(Collected data entries)
::::::

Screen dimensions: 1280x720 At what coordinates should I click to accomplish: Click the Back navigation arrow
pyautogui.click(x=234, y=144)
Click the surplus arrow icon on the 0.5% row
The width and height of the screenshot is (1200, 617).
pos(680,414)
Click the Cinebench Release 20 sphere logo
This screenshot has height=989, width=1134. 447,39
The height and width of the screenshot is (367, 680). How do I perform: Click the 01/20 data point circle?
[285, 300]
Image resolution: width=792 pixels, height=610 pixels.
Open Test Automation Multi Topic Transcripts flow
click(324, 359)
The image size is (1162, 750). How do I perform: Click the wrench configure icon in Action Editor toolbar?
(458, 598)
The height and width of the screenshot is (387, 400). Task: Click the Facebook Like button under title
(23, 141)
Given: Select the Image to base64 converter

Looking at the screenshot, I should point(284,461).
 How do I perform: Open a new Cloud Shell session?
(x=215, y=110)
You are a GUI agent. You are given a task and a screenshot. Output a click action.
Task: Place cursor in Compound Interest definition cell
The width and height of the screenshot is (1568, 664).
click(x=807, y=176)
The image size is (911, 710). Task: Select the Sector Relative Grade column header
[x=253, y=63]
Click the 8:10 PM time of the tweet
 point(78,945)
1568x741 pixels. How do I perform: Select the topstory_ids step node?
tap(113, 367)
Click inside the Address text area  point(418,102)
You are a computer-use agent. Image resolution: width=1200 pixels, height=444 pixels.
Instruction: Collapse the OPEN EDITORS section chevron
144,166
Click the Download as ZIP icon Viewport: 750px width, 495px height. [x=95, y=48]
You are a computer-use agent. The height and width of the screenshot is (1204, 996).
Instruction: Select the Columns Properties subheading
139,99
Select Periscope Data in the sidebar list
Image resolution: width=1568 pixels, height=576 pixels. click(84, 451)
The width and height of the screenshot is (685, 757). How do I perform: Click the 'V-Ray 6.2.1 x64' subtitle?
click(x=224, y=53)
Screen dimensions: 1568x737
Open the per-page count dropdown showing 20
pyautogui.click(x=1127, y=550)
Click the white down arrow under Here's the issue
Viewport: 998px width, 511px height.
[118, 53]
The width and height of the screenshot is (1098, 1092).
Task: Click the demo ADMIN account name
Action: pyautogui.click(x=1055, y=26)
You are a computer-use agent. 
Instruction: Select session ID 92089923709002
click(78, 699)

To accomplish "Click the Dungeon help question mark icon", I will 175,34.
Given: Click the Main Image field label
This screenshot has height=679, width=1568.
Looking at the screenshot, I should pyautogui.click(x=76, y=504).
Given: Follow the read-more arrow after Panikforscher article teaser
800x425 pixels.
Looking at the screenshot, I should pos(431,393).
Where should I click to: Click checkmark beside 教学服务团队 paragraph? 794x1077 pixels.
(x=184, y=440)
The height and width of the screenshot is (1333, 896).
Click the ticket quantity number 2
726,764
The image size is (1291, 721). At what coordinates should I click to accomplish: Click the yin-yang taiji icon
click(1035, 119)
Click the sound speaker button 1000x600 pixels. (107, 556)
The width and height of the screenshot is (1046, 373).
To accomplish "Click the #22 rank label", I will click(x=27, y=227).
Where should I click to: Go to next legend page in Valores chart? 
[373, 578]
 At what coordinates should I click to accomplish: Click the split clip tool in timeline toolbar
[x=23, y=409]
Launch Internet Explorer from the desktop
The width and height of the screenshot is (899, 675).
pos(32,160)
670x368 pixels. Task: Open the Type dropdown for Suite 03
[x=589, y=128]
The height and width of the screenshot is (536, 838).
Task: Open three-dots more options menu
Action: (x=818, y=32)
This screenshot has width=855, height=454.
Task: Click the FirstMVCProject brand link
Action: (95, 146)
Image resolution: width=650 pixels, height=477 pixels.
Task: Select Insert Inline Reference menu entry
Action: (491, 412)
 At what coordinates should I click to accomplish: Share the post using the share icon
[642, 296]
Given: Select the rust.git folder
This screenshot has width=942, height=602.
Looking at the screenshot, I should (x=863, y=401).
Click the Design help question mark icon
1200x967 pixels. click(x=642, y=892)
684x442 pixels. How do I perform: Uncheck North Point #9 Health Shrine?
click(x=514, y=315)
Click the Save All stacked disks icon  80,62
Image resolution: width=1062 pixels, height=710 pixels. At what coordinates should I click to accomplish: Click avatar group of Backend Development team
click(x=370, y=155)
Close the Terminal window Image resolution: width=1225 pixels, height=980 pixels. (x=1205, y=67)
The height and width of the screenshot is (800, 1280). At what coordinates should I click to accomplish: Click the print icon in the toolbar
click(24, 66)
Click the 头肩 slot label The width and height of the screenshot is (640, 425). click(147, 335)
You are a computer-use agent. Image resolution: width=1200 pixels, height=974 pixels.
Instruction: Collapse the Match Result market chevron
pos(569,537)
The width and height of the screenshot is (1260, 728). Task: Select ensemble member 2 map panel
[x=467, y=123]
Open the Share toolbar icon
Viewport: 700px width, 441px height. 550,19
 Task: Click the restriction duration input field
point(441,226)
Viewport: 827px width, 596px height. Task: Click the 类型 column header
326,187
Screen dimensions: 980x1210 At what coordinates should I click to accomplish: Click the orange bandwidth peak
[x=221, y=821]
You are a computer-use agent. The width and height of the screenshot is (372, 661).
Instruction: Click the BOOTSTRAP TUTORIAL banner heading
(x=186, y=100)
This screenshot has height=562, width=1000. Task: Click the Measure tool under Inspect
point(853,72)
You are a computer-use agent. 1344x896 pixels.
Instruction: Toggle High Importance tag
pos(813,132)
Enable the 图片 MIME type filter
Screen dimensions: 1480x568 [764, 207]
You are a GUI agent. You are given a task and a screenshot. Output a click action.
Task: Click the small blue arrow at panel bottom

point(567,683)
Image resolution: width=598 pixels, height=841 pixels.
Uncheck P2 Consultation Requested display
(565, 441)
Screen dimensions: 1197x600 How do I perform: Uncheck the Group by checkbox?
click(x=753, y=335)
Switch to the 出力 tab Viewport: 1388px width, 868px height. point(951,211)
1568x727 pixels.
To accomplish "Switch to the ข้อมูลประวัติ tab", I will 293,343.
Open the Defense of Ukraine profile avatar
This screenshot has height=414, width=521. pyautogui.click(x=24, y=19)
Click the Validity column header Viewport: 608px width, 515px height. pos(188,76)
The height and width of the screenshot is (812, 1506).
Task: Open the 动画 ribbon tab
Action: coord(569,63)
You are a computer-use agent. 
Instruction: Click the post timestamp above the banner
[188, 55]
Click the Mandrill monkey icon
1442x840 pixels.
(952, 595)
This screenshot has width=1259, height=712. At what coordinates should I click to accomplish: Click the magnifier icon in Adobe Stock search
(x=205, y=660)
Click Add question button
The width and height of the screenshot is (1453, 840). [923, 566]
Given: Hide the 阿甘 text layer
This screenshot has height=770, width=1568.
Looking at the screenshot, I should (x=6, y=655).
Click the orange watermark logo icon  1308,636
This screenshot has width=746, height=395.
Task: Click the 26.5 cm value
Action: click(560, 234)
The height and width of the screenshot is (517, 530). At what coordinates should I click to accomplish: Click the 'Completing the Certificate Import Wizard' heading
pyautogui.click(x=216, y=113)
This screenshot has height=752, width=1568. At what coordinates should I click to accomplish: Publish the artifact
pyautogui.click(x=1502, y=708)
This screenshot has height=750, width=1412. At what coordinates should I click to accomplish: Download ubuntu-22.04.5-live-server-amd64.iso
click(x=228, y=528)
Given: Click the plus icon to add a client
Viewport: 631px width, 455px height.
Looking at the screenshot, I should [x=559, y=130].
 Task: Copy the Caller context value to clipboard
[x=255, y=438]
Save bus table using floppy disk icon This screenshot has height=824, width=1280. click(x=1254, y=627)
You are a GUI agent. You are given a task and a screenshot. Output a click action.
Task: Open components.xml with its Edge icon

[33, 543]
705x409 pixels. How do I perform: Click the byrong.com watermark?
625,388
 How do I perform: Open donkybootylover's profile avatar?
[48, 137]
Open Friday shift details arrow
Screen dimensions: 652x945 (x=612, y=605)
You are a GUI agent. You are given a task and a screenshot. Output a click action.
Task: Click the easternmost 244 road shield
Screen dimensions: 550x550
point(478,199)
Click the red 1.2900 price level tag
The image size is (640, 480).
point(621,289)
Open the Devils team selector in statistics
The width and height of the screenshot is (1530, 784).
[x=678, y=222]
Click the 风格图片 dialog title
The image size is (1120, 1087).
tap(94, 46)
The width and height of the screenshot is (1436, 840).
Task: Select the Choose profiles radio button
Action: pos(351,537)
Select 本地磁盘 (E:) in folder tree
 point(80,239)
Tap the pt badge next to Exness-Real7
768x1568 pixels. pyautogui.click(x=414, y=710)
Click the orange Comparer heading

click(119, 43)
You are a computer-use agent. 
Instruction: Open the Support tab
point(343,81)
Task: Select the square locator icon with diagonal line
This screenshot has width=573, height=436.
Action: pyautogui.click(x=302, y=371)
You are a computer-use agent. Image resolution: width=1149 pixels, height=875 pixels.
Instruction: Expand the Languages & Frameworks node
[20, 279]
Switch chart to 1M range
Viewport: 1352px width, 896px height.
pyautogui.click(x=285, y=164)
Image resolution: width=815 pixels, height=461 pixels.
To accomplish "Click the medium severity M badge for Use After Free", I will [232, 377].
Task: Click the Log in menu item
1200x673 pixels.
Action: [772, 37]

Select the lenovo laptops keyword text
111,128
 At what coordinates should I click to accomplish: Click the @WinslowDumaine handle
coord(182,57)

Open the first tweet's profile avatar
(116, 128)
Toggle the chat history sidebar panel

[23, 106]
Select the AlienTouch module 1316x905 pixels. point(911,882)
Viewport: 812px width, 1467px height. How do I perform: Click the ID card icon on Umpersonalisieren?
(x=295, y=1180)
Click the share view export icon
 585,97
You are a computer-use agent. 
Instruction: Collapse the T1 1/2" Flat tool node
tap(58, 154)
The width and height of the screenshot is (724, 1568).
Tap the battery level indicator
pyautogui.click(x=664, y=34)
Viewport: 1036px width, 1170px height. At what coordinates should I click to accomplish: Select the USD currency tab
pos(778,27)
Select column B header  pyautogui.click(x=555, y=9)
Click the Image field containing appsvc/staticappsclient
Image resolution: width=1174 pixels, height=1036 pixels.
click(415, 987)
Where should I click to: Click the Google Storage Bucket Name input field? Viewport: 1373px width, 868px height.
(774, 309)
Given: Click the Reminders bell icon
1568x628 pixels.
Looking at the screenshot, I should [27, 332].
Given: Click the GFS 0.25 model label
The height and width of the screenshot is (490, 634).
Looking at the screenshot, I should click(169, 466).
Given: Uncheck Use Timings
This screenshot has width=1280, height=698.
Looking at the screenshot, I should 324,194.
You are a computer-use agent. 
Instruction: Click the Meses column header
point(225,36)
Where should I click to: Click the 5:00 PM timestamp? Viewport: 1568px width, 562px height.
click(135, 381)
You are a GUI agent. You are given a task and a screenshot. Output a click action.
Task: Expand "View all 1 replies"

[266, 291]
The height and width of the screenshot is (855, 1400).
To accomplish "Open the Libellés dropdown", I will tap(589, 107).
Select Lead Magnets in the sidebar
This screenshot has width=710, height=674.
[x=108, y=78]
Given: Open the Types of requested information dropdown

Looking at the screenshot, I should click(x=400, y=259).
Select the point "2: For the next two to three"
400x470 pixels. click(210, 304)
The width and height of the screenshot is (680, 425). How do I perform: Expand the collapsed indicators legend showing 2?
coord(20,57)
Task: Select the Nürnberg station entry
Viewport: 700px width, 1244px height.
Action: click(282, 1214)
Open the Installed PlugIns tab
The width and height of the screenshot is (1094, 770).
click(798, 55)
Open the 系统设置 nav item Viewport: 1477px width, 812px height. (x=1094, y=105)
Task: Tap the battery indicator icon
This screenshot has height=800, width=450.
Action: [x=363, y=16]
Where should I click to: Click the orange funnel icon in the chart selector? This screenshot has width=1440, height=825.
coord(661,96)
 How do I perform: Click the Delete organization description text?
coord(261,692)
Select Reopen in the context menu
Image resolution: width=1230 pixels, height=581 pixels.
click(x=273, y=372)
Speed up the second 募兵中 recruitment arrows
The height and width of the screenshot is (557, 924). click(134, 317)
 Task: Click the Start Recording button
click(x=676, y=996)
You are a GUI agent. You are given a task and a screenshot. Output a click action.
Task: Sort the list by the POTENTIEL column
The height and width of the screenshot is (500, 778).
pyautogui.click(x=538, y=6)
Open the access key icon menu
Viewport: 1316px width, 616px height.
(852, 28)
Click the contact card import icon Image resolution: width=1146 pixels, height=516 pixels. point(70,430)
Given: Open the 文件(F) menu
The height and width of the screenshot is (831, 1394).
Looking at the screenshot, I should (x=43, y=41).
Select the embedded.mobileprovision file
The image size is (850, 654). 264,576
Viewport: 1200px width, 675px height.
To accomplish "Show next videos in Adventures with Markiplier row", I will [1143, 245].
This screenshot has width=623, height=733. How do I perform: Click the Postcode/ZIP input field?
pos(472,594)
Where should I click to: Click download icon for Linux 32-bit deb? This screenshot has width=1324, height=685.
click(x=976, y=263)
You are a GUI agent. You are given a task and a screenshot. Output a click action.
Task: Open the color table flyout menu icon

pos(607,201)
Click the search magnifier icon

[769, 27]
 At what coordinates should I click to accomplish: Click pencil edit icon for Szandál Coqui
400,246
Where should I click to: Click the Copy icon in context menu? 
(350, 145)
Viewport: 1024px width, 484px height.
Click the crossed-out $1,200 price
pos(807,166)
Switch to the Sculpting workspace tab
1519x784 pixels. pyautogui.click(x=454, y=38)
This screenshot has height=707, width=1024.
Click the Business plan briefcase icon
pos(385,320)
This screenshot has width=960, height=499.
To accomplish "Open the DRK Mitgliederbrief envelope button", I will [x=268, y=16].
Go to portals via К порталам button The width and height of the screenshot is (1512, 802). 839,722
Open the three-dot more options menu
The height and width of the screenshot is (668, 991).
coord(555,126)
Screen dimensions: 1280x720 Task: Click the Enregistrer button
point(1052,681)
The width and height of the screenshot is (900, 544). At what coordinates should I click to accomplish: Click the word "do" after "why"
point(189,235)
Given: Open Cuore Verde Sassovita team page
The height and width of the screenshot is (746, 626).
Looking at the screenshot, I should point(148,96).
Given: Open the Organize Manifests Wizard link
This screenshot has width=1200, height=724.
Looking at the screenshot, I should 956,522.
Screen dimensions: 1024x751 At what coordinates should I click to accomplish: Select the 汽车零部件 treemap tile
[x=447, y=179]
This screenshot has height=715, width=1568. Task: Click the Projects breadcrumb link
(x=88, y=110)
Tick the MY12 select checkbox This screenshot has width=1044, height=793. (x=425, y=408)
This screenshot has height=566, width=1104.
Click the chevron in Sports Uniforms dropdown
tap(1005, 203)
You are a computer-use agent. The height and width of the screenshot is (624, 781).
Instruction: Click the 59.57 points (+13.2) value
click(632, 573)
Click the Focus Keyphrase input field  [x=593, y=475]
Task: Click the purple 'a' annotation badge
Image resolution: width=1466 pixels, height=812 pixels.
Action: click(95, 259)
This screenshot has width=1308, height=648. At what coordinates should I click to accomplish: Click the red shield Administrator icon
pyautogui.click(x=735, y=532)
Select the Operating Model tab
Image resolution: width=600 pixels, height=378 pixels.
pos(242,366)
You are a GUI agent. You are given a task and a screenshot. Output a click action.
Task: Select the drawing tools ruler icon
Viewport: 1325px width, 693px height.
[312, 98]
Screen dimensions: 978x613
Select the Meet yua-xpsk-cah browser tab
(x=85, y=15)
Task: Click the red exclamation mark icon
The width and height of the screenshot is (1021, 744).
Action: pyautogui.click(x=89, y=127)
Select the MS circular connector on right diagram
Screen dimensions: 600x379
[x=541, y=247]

::::::

*PROMPT*. Show all lines above that contain "Save".

*RESPONSE AREA*.
Click the Save All stacked disks icon  80,62
Save bus table using floppy disk icon This screenshot has height=824, width=1280. click(x=1254, y=627)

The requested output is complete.